Advogados que acompanham o caso Master relataram à CNN que a ideia inicial do banqueiro Daniel Vorcaro para uma delação premiada é mirar políticos e poupar o Supremo Tribunal Federal.
Pelo menos três motivos são colocados na mesa para esse desenho inicial, segundo fontes próximas a Vorcaro.
Primeiro, seria uma forma de obter a validação da Procuradoria-Geral da República para uma delação, tendo em vista a proximidade de Paulo Gonet com ministros do STF. Há a leitura de que o PGR dificilmente aceitaria uma delação que atingisse a Corte.
Em especial, devido a sua relação com Alexandre de Moraes, de quem se aproximou durante o inquérito da trama golpista. Moraes, em tese, poderia ser alvo de uma delação em razão do contrato de R$ 129 milhões do escritório de sua mulher com Vorcaro.
Segundo, porque o novo advogado de Vorcaro, José Luis de Oliveira Lima, o Juca, levaria em conta as relações pessoais com a Corte, não colocaria em risco uma delação que atingisse o STF.

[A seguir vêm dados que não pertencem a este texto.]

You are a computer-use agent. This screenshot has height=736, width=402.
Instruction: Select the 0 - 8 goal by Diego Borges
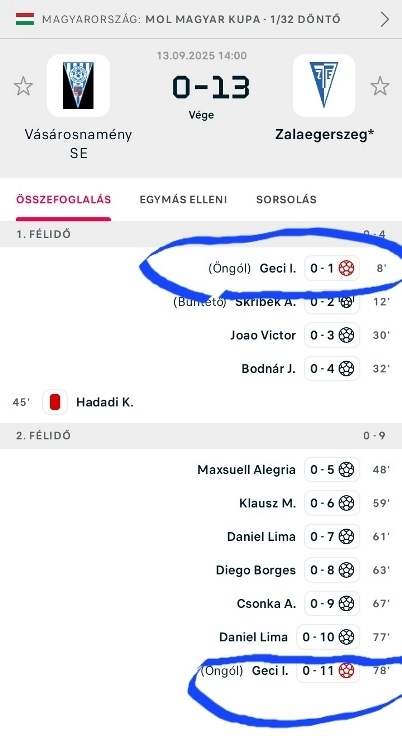pyautogui.click(x=332, y=570)
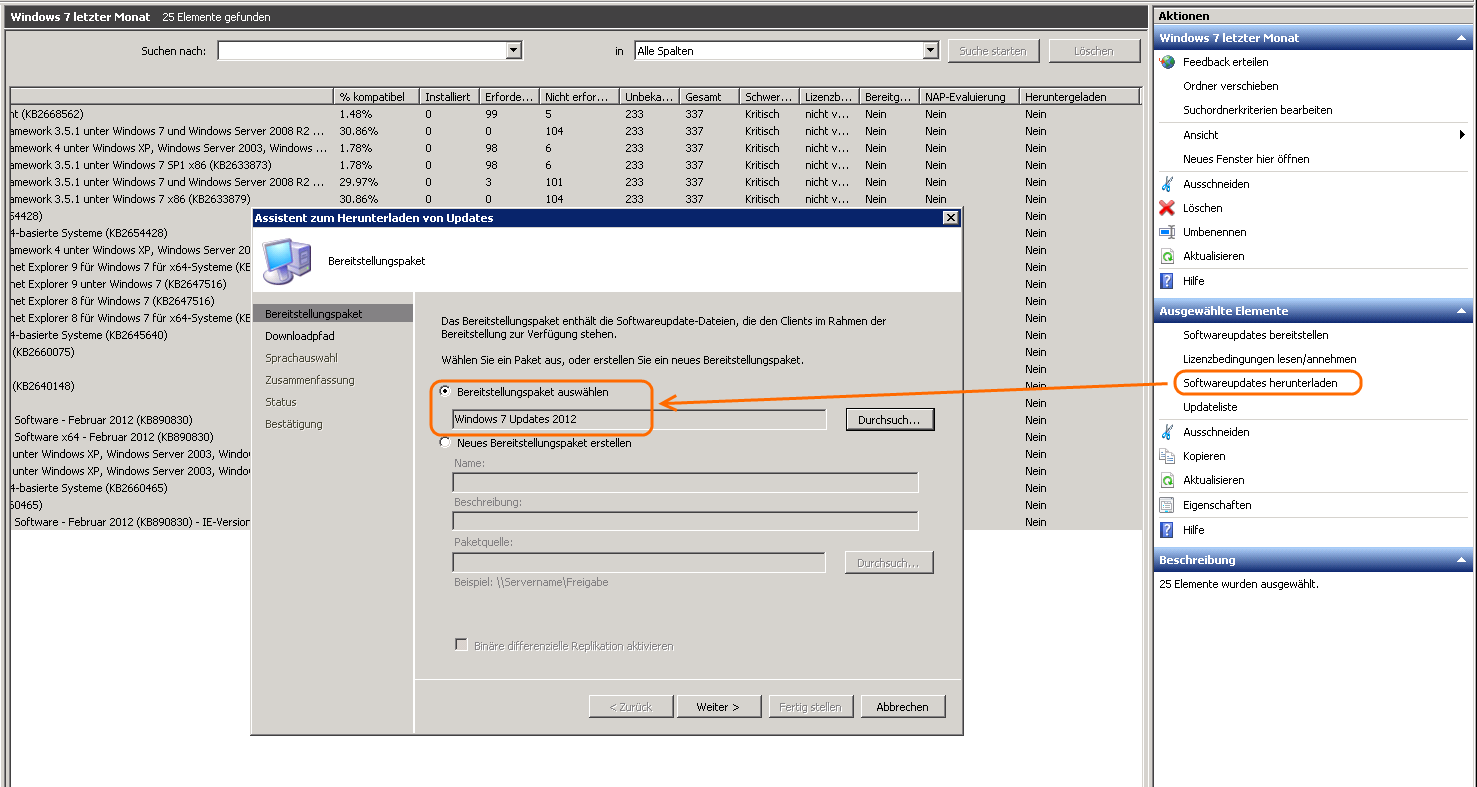Click the red X Löschen icon
The width and height of the screenshot is (1477, 787).
[x=1167, y=208]
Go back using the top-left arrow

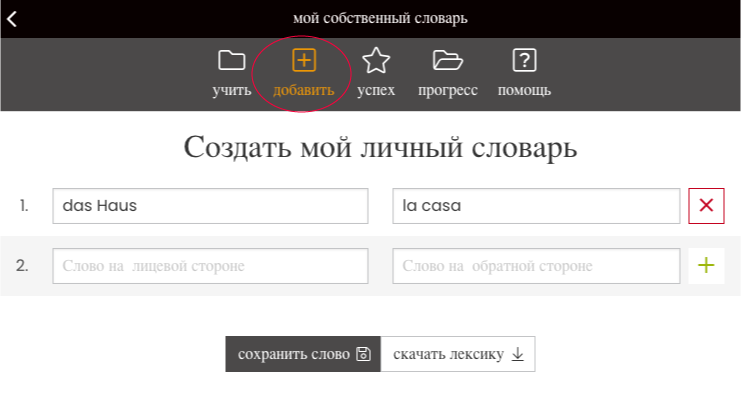(12, 19)
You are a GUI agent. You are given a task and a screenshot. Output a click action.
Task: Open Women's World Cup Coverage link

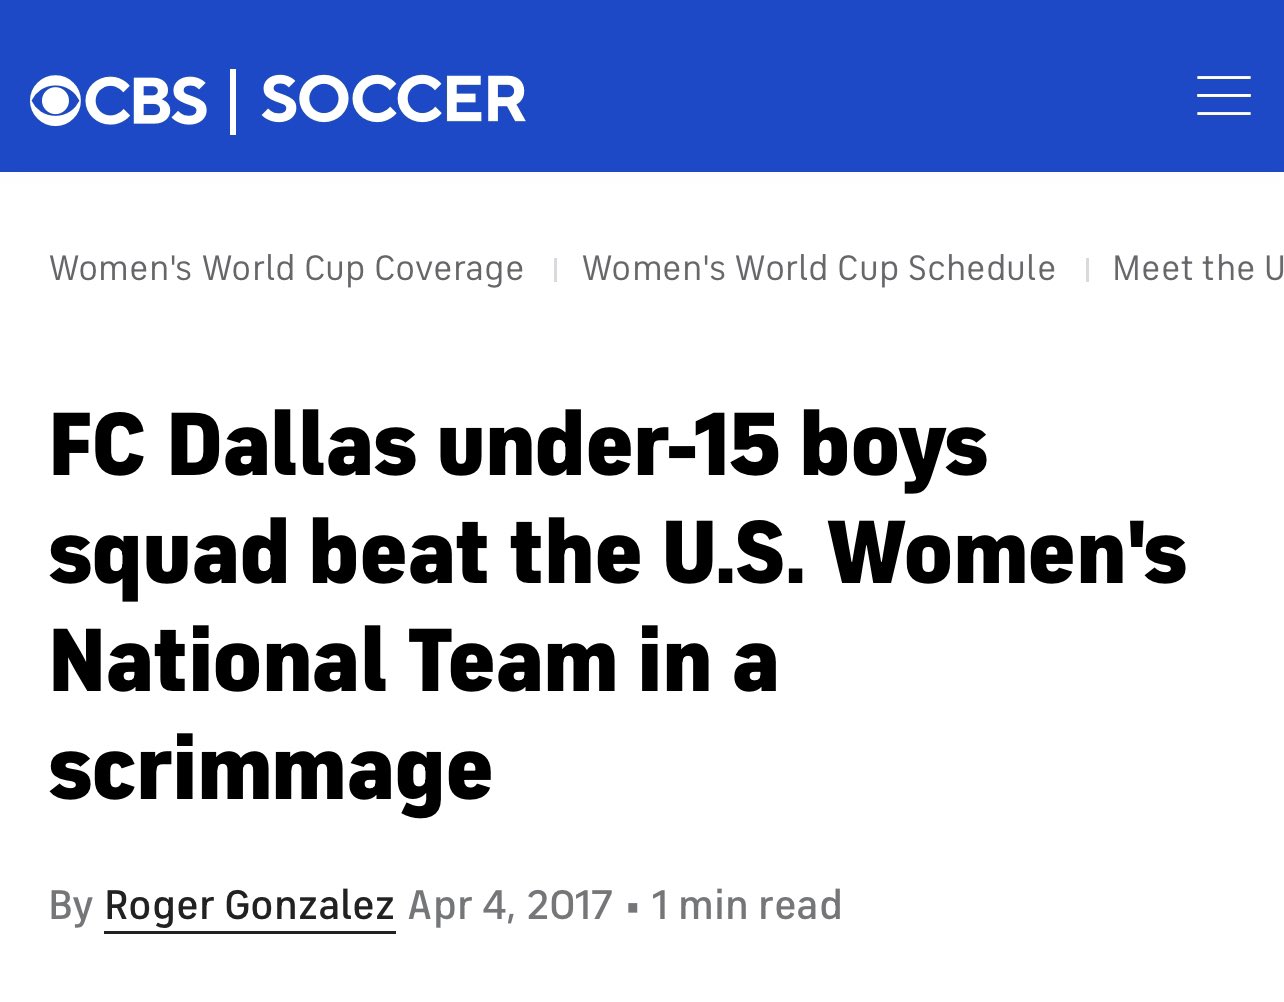286,268
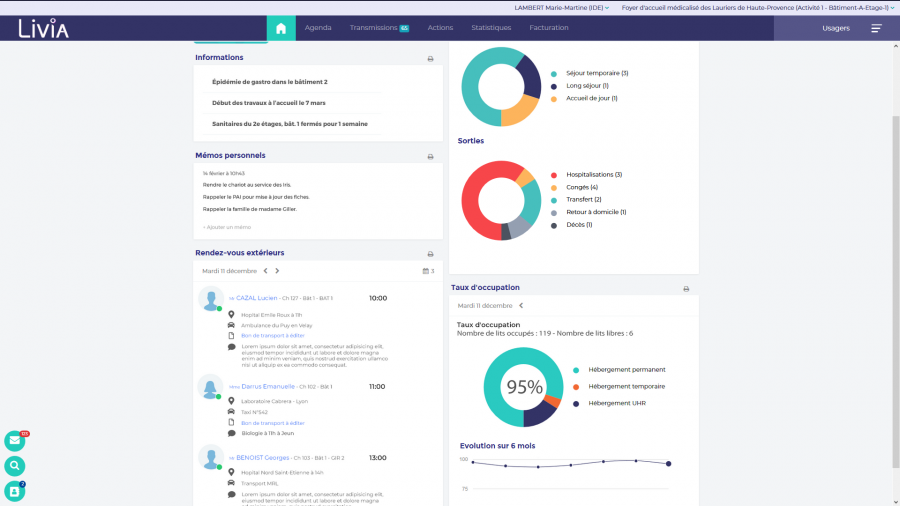This screenshot has height=506, width=900.
Task: Open the Transmissions tab
Action: coord(379,28)
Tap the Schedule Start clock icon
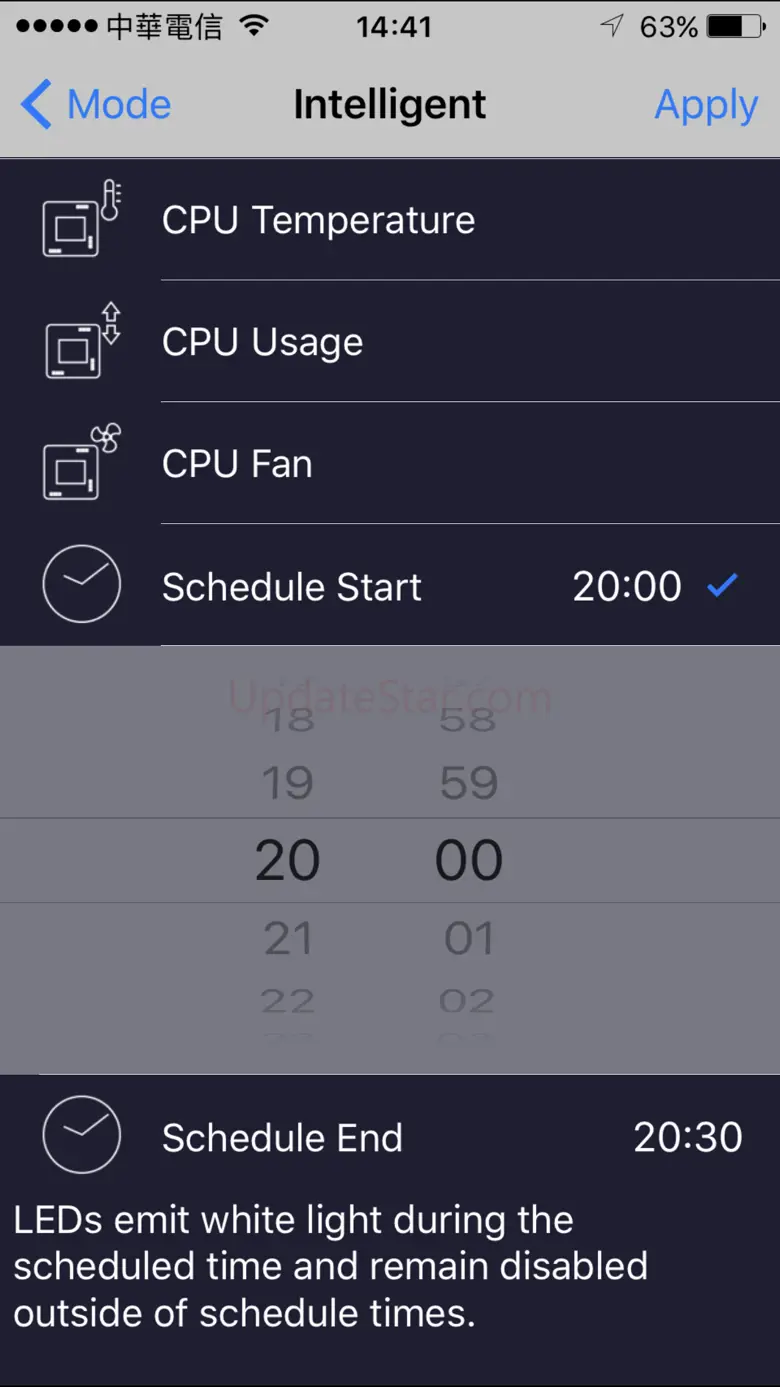Screen dimensions: 780x1387 (81, 585)
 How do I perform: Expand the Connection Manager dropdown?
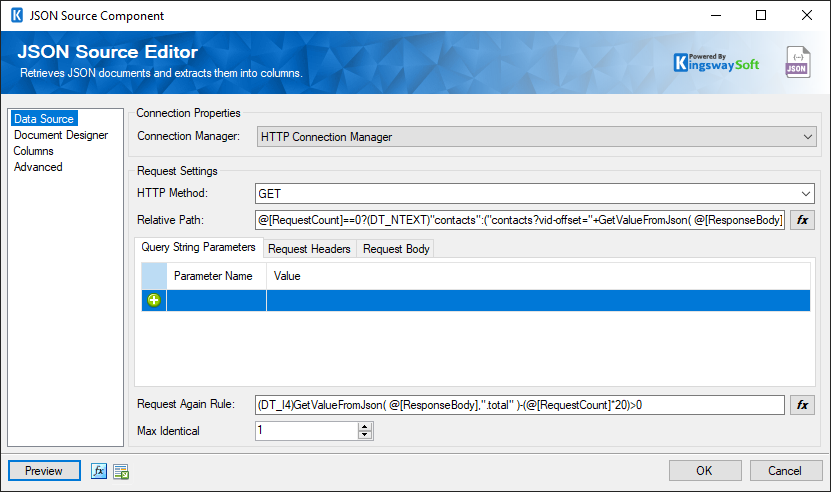click(808, 137)
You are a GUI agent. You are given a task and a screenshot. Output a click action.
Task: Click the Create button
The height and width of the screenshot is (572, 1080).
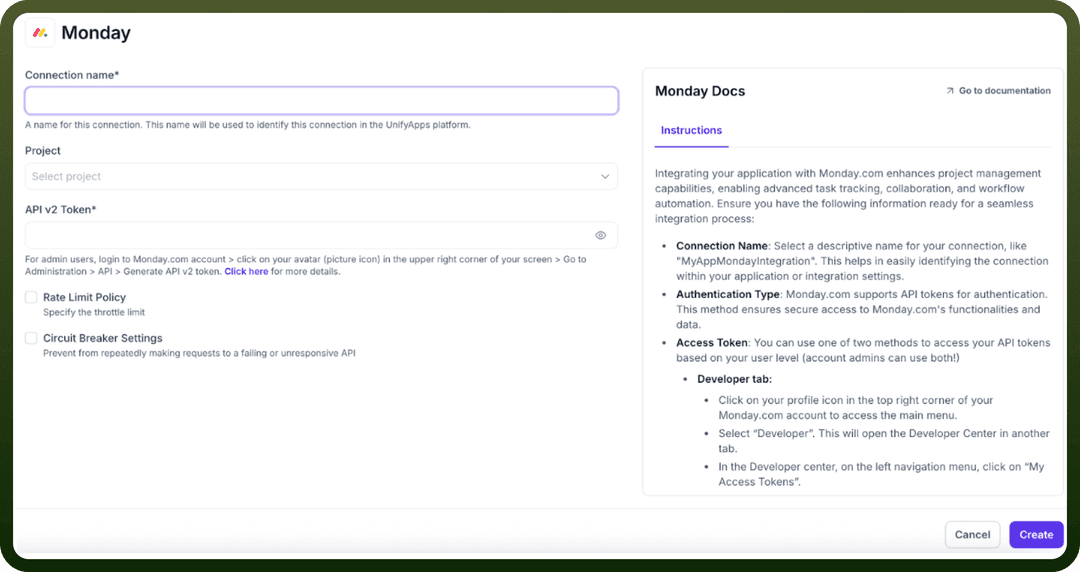(x=1036, y=535)
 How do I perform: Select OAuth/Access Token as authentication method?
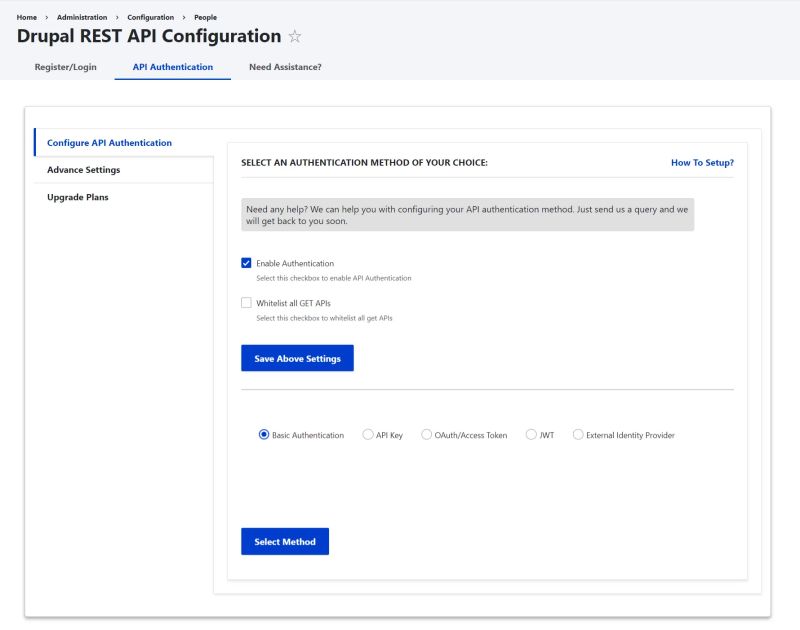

Fontes relataram à CNN que Juca é próximo do ministro Dias Toffoli, que, assim como Moraes, também poderia entrar em uma delação, dado negócio realizado entre o banco Master e um fundo do qual ele e familiares têm participação.
Terceiro, uma delação premiada que atinja altas Cortes de Brasília é considerada arriscada demais para o futuro profissional de qualquer escritório de advocacia. A lembrança mais recente é a própria Operação Lava Jato, que começou a ruir justamente quando começou a se aproximar do Judiciário.
A CNN procurou Juca neste domingo, mas ele disse que não se manifestaria.
Ele deve encontrar Vorcaro nesta semana para já começar as tratativas da delação.
A aposta é que ele, além de políticos, aborde também na delação crimes financeiros, ainda mais porque Juca defende também outro alvo das investigações, João Carlos Mansur, que fundou a hoje liquidada Reag, parceira do Master em diversas negociações. A avaliação, inclusive, é que Mansur pode também fazer uma delação premiada.